Hilmar Klute war seit einiger Zeit nach Paris gezogen und genoss die bohemienhaft angehauchte Atmosphäre der französischen Hauptstadt, als am 7. Januar 2015 der Terror-Anschlag auf Charlie Hebdo, in unmittelbarer Nachbarschaft von Klutes Wohnung, alles änderte und Paris in den Ausnahmezustand versetzte.

Klute (der im Berufsleben Streiflicht-Chef der Süddeutschen Zeitung ist) berichtete journalistisch über die Geschehnisse. Das Erleben des schlagartigen Wechsels der Atmosphäre, die völlige Neujustierung einer ganzen Stadt nach einem traumatischen Ereignis aber war etwas, was Klute in etwas Größeres, in einen Roman fassen wollte.

Über die Jahre stellten sich das Personal des Buches ein und auch der Plot – Klute schrieb, feilte, gab das Manuskript ab und man einigte sich auf ein Erscheinen Ende August 2020. Es ist daher ein fast schon bizarrer Zufall, dass der Prozess gegen die Charlie Hebdo-Attentäter aufgrund der Corona-Pandemie auf den 2. September verschoben werden musste – und damit beinahe mit dem Erscheinungstermin des Buches zusammenfällt.

In Hilmar Klutes Oberkampf bildet das Jahr 2015 den zeitlichen Rahmen der Handlung, beginnend mit dem Umzug des Protagonisten Jonas Becker in ein kleines Apartement in der Rue Oberkampf, direkt um die Ecke der Charlie-Redaktion. Als kurz nach Jonas‘ Ankunft in Paris der grausame Anschlag geschieht, ist von der schwebenden Atmosphäre der Stadt auf einmal nichts mehr übrig.

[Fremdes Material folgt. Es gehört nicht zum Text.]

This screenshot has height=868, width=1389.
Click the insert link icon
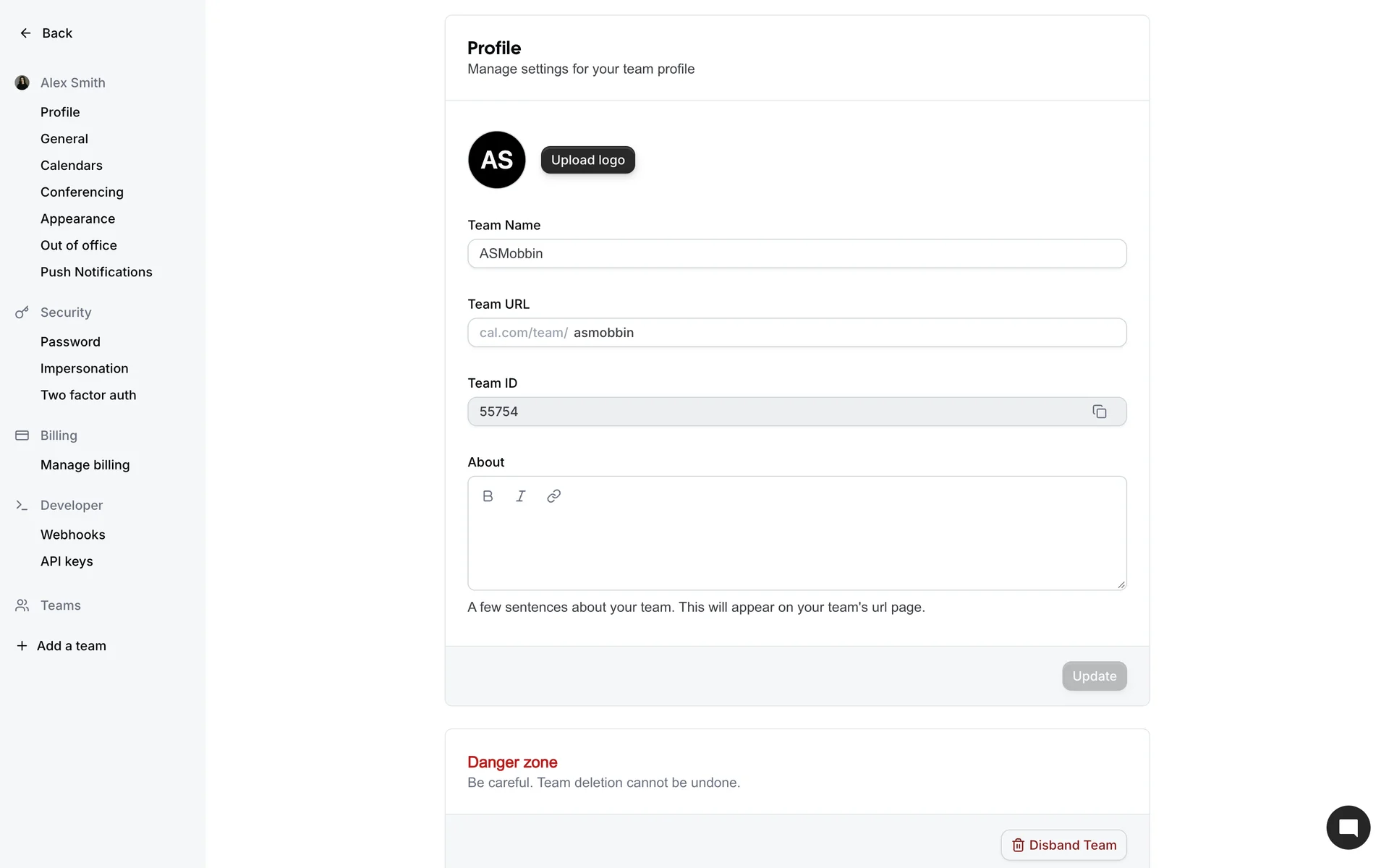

Klute schickt seinen Romanhelden – einen Schöngeist, der sich in Paris dem Traum vom Leben als Schriftsteller verwirklichen will – in eine abgründige Welt, in der sämtliche Gewissheiten eine nach der anderen wegbrechen und sich schnell die Frage stellt: Wie kann es gelingen, unter diesen Umständen frei und selbstbestimmt zu leben? Überhaupt stellt Oberkampf – wie so viele gute Romane – mehr Fragen, als Antworten zu liefern. In leichtfüßigen, wunderschönen Sätzen schreibt Klute über die Brüchigkeit unserer Existenz, aber auch über die sinnstiftende Kraft von Kunst und Kultur.

Im Interview mit Joachim Scholl (Deutschlandfunk) sprach Klute u.a. auch über seine Zeit in Paris; in einer ersten Rezension im SRF lobte Michael Luisier: „Das ist alles sehr aus dem Leben.“ Wir können diesen Satz nur unterstreichen, denn auch wenn es sich bei 2020 um ein Jahr des Ausnahmezustands handelt, sind die schrecklichen Ereignisse aus 2015 nicht nur wegen des anstehenden Prozesses noch immer sehr präsent und haben unser Leben für immer verändert. Klutes Roman ist ein ebenso melancholischer wie komischer Versuch, dem Terror mithilfe von Literatur beizukommen.